3 June 07
This weekend I made my first forays into robotics. I’ve been reading a lot in preparation:
- Joseph L. Jones’ Robot Programming,
- David Cook’s Robot Building for Beginners (the companion volume is sitting on the coffee table), and of necessity...
- a C reference
The options would have been to start at RadioShack, and do a bread-board robot from the Cook, or to get an iRobot Create and start hacking.
Soldering or Hacking?
My software skills are sharper than my hardware skills, so I thought I’d start with Create kit, and build circuits for a later project.
(From a pedagogical perspective, if I were teaching this to kids, I might do it the same way. There’s a lot of instant gratification to be had with the iRobot kit. It beeps and twirls, and interfacing with the LEDs is really easy. Staying motivated is not a challenge.)
I hate Vista
I’m not a Windows guy. I run Ubuntu at work, and use an iBook at home. I can use Windows machines, but I don’t enjoy it.

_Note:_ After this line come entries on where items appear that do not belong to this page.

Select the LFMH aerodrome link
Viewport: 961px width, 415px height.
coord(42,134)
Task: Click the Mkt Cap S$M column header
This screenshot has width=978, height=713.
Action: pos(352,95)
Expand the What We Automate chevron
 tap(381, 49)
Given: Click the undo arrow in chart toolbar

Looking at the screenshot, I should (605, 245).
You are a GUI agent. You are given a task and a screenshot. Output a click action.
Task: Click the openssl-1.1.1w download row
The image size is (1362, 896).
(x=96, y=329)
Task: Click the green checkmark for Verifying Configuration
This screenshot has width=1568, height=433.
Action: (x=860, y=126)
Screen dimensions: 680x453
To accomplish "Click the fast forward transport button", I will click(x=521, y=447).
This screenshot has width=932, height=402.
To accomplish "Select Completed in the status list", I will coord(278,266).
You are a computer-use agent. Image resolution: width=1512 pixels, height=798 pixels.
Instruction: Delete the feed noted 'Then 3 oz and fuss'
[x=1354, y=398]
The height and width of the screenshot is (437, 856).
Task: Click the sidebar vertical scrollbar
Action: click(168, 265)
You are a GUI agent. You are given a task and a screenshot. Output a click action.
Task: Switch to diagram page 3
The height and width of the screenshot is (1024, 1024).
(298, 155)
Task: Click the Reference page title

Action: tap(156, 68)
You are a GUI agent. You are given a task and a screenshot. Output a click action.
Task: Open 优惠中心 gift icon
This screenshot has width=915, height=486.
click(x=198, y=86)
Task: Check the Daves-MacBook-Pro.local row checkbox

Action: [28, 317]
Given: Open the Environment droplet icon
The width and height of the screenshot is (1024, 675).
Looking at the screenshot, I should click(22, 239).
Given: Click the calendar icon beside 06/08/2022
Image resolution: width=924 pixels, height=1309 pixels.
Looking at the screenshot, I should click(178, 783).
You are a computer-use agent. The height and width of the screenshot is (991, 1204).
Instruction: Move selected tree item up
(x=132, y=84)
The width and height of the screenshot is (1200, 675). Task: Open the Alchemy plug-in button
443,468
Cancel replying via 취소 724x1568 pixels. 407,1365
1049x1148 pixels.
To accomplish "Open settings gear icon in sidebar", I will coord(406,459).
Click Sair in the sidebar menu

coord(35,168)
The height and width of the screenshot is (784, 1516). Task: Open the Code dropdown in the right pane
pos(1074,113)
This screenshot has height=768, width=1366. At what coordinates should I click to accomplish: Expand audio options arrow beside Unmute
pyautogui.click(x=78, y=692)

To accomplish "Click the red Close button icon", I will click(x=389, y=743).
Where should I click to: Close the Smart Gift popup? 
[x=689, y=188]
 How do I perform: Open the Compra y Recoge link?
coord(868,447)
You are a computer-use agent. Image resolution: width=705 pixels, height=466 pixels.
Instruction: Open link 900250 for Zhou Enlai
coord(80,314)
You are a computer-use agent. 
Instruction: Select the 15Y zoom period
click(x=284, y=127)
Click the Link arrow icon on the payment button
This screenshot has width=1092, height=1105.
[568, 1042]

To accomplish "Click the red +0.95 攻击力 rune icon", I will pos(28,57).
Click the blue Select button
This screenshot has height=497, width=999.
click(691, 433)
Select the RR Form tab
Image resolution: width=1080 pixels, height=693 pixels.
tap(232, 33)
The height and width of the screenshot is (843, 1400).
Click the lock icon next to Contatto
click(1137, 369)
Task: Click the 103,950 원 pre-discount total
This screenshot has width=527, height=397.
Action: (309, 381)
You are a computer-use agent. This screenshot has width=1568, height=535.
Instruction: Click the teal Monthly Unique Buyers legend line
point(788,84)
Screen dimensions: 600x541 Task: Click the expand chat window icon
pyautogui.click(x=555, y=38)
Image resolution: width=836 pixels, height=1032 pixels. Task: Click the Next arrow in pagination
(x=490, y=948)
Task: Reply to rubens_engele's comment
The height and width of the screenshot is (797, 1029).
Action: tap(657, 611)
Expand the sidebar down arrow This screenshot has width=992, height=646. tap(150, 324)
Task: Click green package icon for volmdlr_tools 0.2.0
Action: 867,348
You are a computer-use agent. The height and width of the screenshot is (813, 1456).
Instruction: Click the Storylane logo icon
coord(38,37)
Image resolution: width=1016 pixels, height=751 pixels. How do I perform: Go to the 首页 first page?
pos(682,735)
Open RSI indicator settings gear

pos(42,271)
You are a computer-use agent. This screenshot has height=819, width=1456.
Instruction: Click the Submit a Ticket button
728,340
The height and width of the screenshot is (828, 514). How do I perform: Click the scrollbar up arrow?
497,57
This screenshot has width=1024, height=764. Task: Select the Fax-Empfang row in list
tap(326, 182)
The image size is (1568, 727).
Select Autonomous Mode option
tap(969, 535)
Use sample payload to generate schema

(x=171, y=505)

The iRobot kit comes with WinAVR, a C compiler for the Atmel® ATMega168 microcontroller in the robot, and it’s Windows only. Yes, I could probably have found an avr-gcc port for my Mac, but installing a C compiler from source is not how I wanted to spend the weekend.
Getting everything working on my Vista laptop only took about five and a half hours.
The iRobot kit comes with a CD that has USB drivers for talking to the robot’s command module. Those didn’t want to install under Vista.
Making it Work
Here’s what I wound up doing:
- Downloaded the latest version of libusb for windows. The filter package was bad news and caused serious problems. The driver package had what I needed (more on this shortly).
- Installed the iRobot USB drivers from the CD
- I Copied the file libusb0.dll from the bin directory in the libusb driver package that I’d downloaded, into the C:\Windows\System32 directory, replacing the existing file. (This was to fix a problem I had with WinAVR software trying to communicate over USB.)
- I did not use the WinAVR install that came on the iRobot CD. That gave me the error "avr-gcc installation problem, cannot exec cc1". The latest WinAVR release worked much better.
I had tons of problems getting the iRobot Create USB drivers and the WinAVR software working under Vista, but the steps I’ve outlined above are (I think) what got all my problems solved.